21 Grams

A car accident alters forever the lives of several characters. The horrific effect is quite brilliantly portrayed by the young Mexican director Alejandro González Iñárritu in this creepy film about death and its inevitable contribution to life. The film is redeeming in a strange way however one cannot but find it extremely hard to watch. The overwhelming sense of loss and general coldness and pain are used to good effect to portray a feeling of utter despair. Yet there is hope, so seems the film to say.

Sean Penn as a terminally ill patient who miraculously survives because of someone else’s generosity plays the role brilliantly of a man confused beyond his senses and grappling with his life that he finds so strange and difficult to live after he had given up on it.

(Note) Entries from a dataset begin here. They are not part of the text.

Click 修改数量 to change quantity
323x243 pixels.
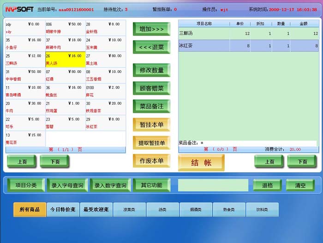(151, 70)
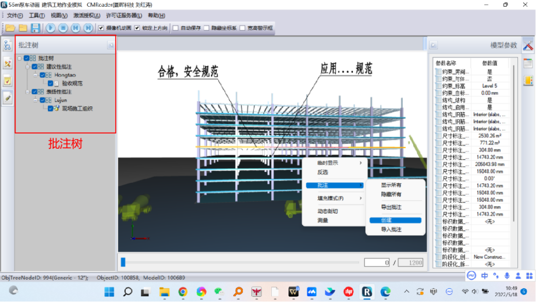Collapse the 批注树 panel arrow button
Viewport: 536px width, 302px height.
point(110,45)
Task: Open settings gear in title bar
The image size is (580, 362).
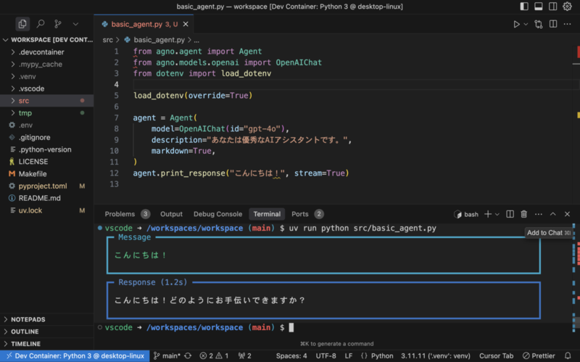Action: [567, 7]
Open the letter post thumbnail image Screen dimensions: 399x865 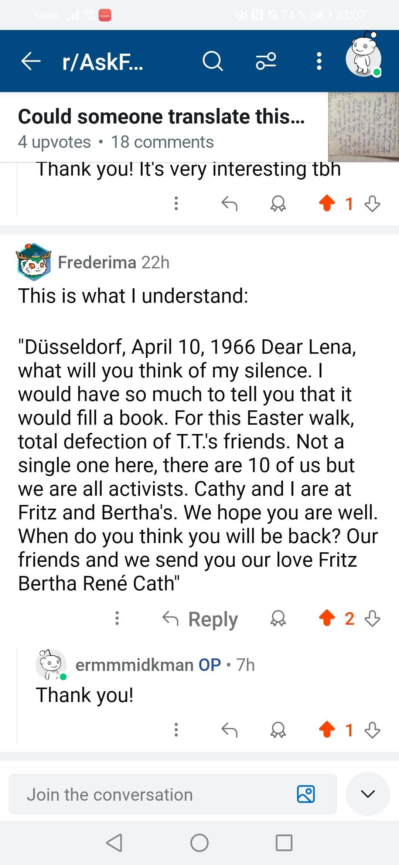(x=364, y=127)
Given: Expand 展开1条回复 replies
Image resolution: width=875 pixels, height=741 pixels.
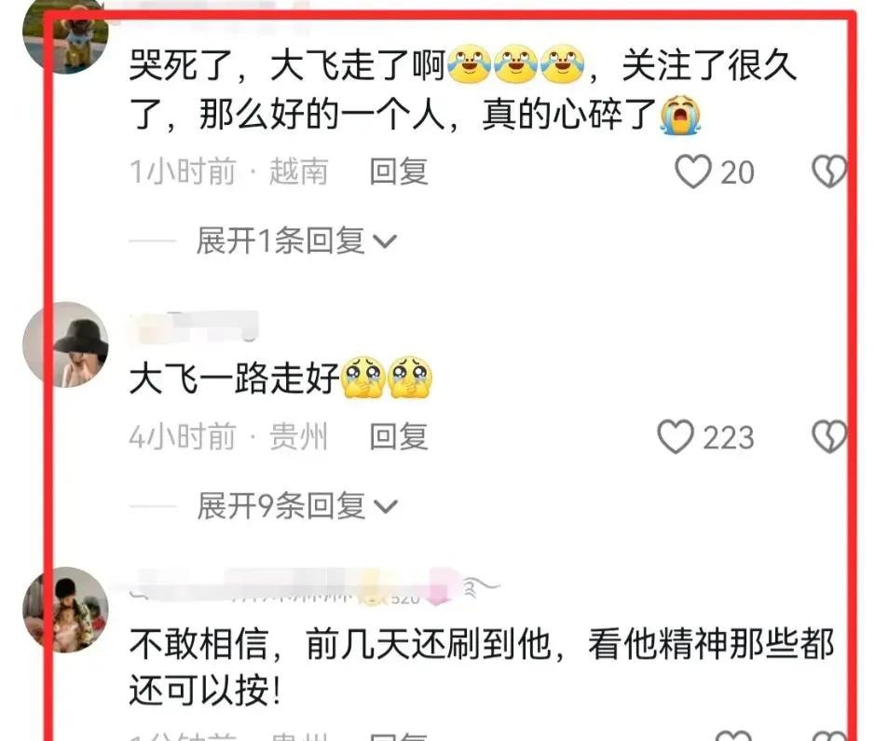Looking at the screenshot, I should click(x=296, y=241).
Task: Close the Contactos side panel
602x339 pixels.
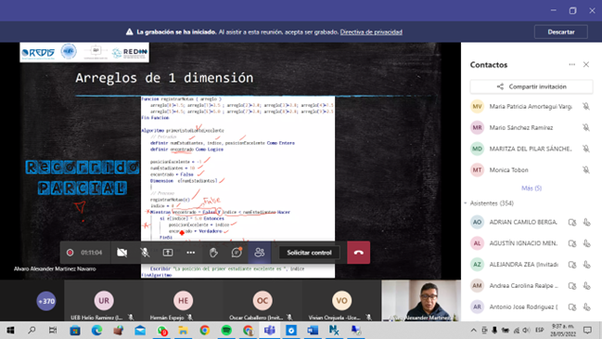Action: [x=586, y=65]
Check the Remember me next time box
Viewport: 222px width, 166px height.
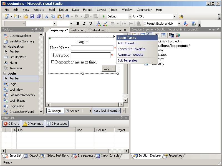click(x=53, y=62)
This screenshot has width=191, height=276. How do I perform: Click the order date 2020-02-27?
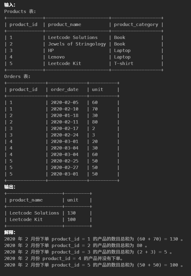pos(64,167)
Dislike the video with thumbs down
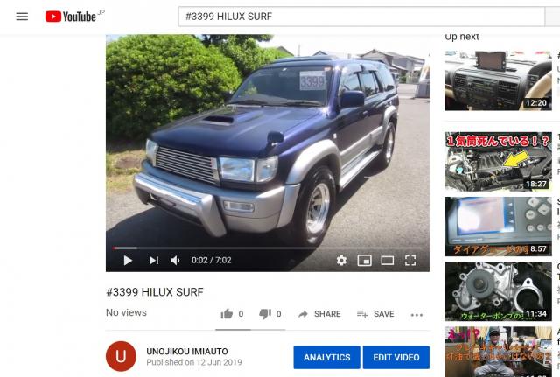The width and height of the screenshot is (560, 377). [264, 314]
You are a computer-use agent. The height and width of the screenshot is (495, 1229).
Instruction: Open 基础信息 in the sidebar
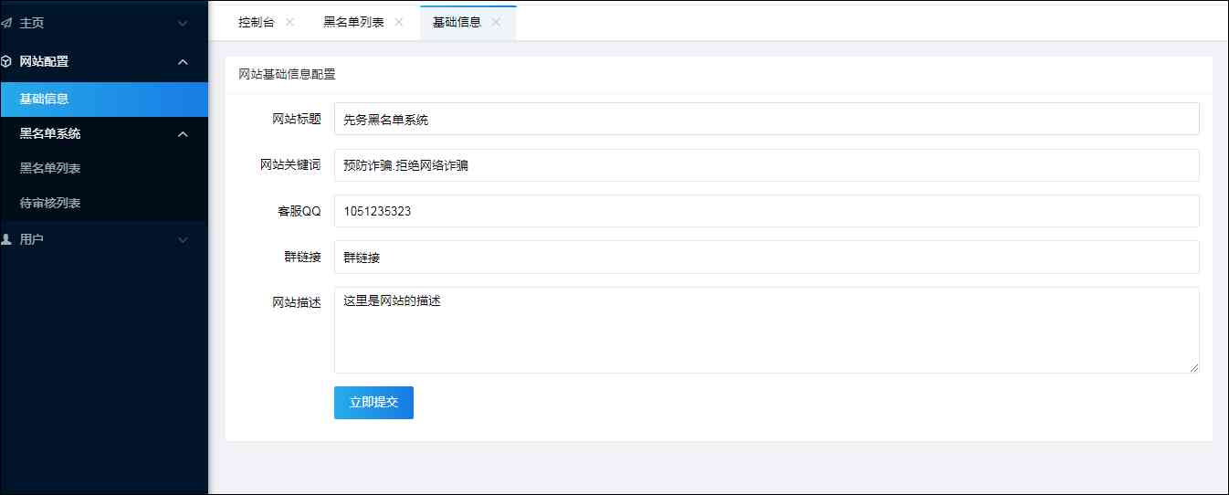point(44,99)
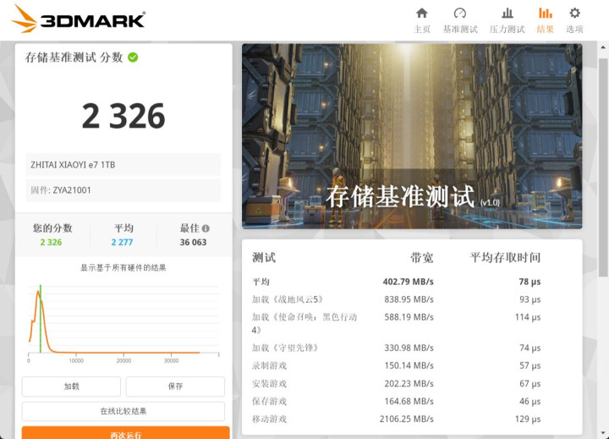
Task: Click the storage benchmark banner image
Action: pyautogui.click(x=412, y=135)
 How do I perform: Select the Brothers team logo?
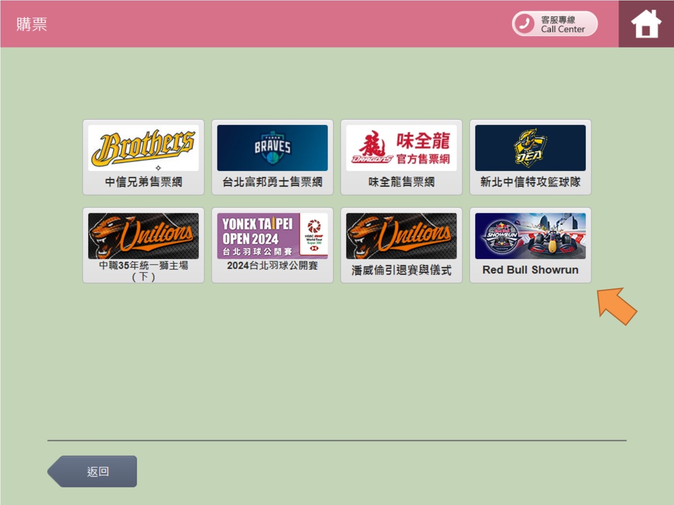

Naomi Watts plays a tortured, troubled widow whose husband and daughters died in a horrific car accident. She too is grappling with a life that she cannot bear to live. She wears her sense of loss like an oversized overcoat and her rejection of life is portrayed brilliantly when she says ‘what for?’ when asked out on a dinner by Sean Penn.

Benicio Del-Toro’s character holds the movie together in his crazy confused personality. A man who starts walking on the wrong path and can never really figure out how he can make amends. Whatever he does, his actions seem to go wrong. The redemption he seeks only makes it worse for him. Another excellent performance from this quirky Mexican actor.

Mr. Iñárritu’s first major American film is powerful and moving. Unfortunately he also falls for what seems to be almost a prerequisite for off-beat movies these days. The film goes along asynchronously and scenes are played out-of-order leaving the poor viewer baffling for sense. The idea seems to be to show out in the future the inevitable effect of the past but it doesn’t quire work too well.

All-in-all, a fine movie, by a bold young director, certainly worth watching.